### PROBLEM STATEMENT
Repeat only the lines from the one containing "This screenshot has height=562, width=911." to the final line below, exactly as they read, and leave every picture out.

Screenshot grounding data:

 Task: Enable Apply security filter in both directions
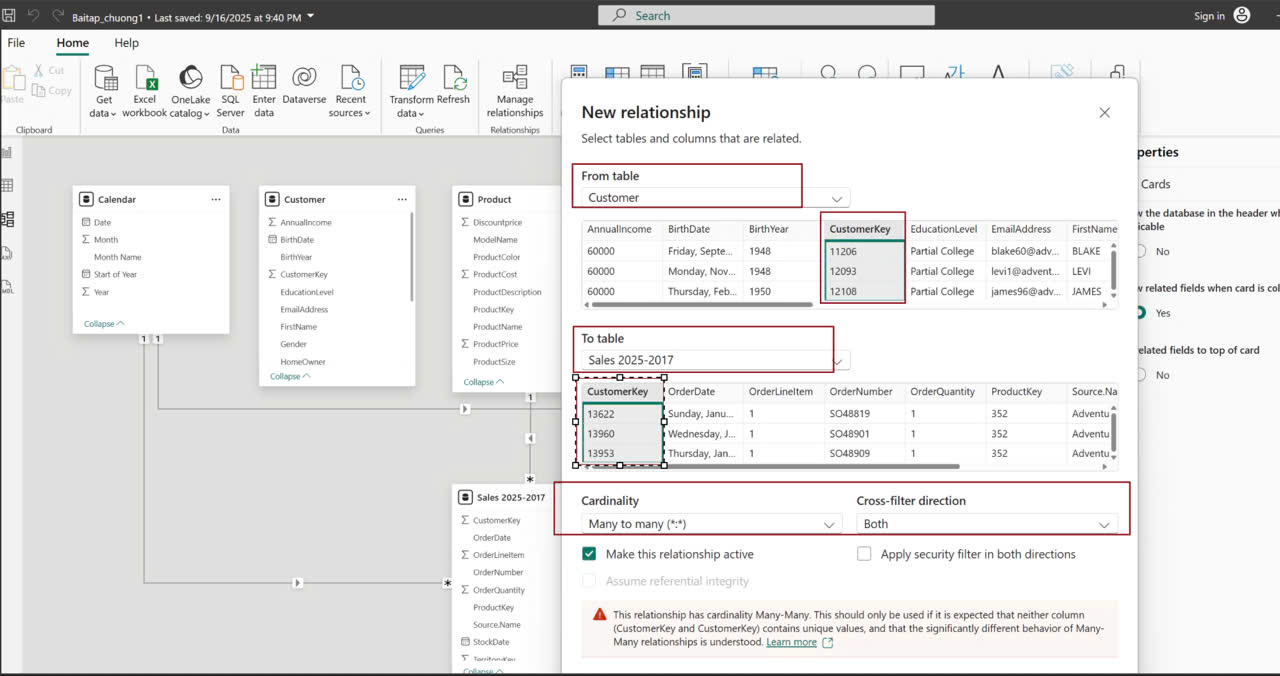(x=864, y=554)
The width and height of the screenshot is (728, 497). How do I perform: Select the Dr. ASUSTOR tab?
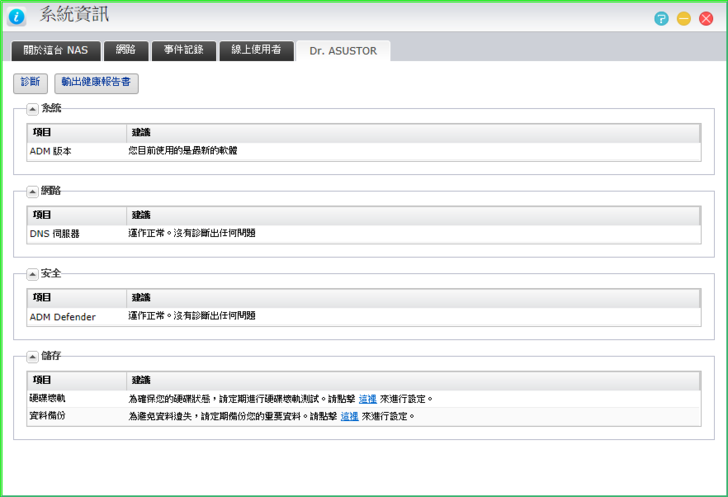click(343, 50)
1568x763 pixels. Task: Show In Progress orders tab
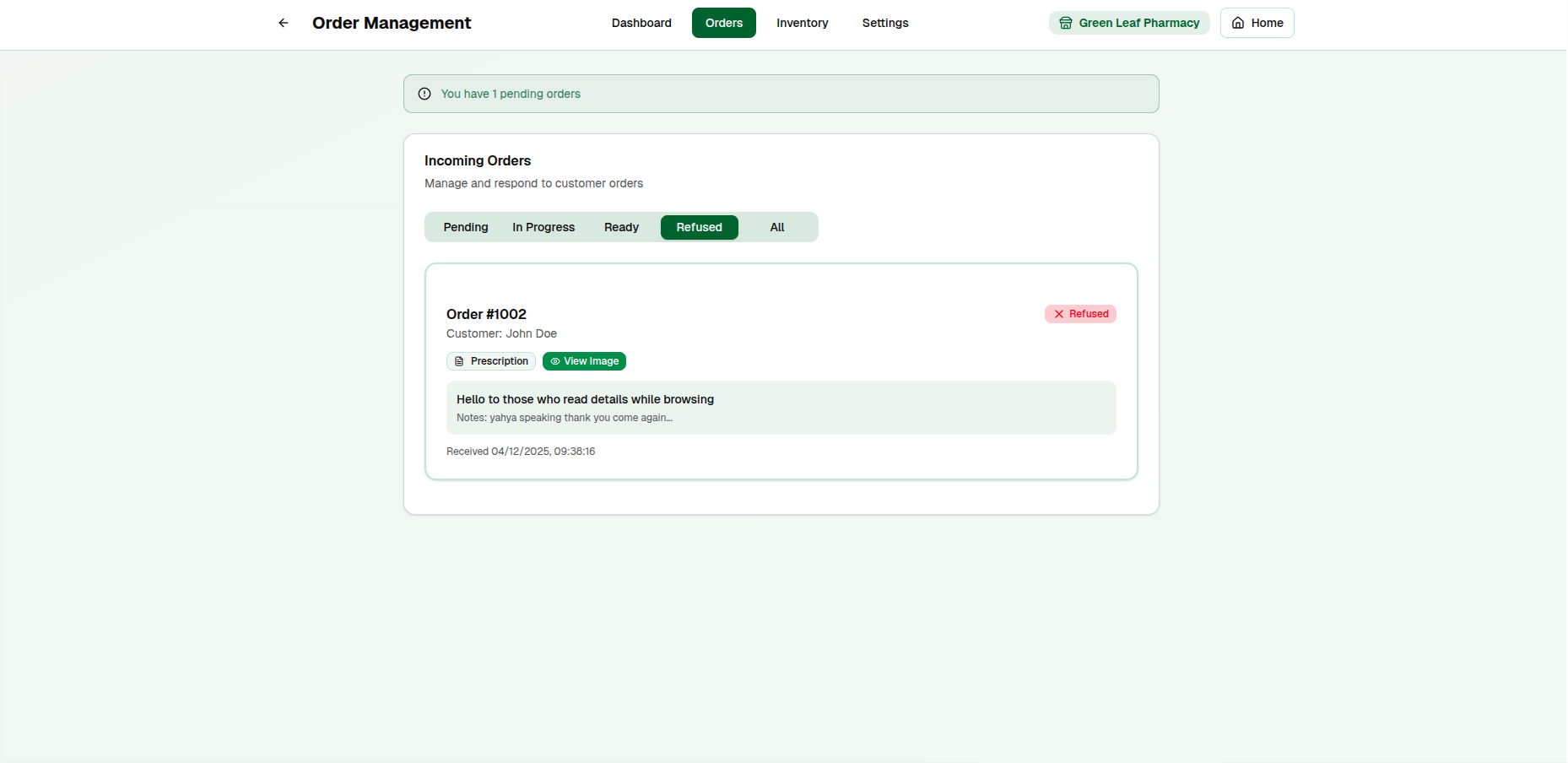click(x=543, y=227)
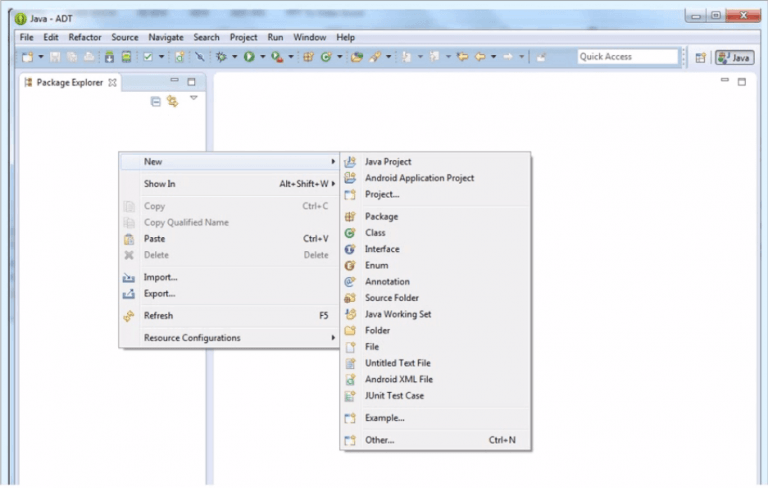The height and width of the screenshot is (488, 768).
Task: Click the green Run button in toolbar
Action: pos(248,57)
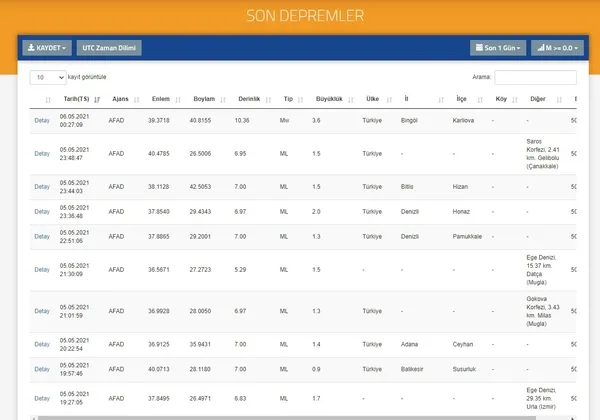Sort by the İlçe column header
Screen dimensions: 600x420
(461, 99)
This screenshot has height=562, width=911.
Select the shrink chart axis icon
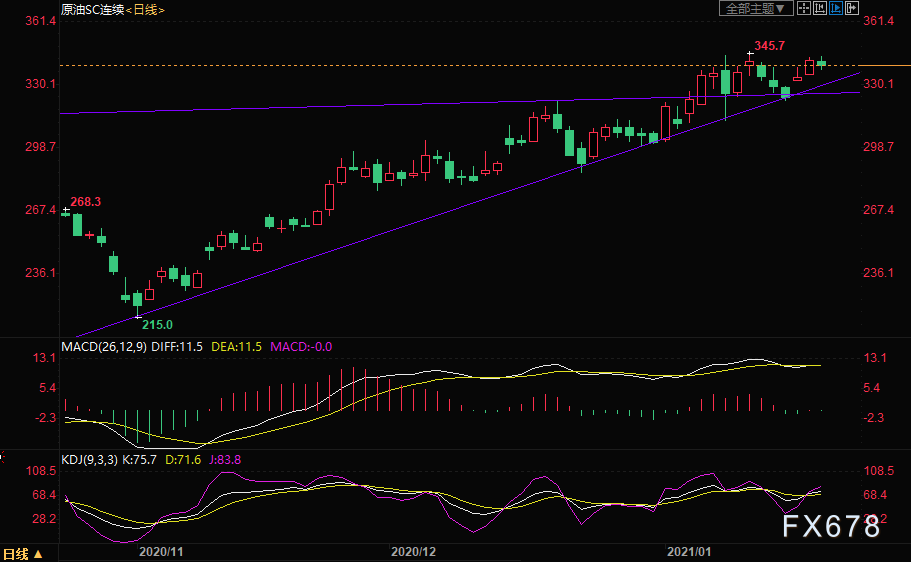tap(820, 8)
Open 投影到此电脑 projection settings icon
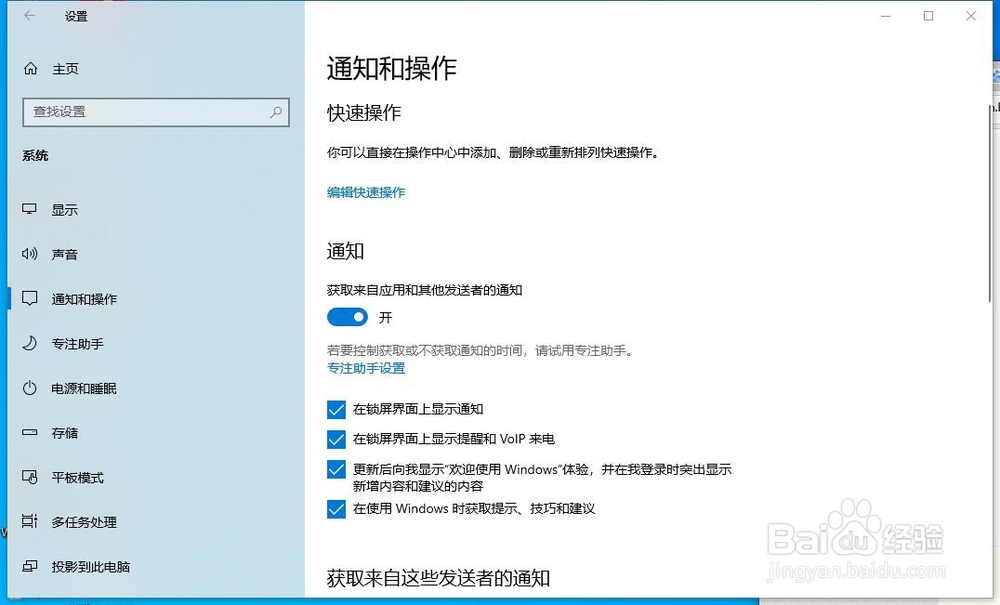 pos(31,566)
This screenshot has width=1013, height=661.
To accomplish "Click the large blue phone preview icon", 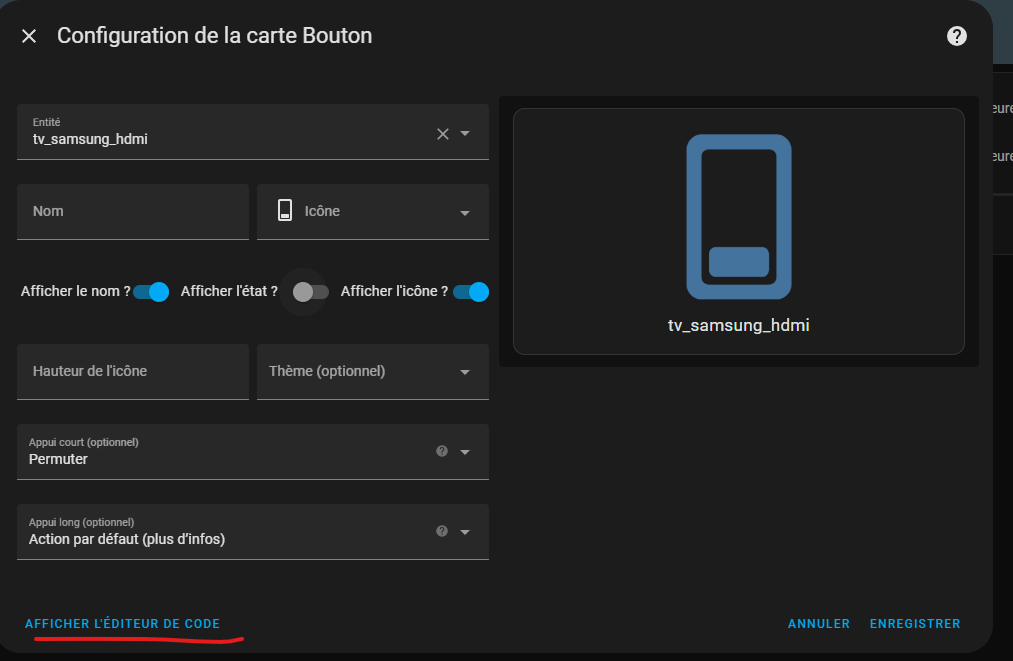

### SOLVED EXERCISE
This screenshot has height=562, width=911.
Select the shrink chart axis icon
tap(820, 8)
Open 投影到此电脑 projection settings icon
 pos(31,566)
This screenshot has width=1013, height=661.
To accomplish "Click the large blue phone preview icon", 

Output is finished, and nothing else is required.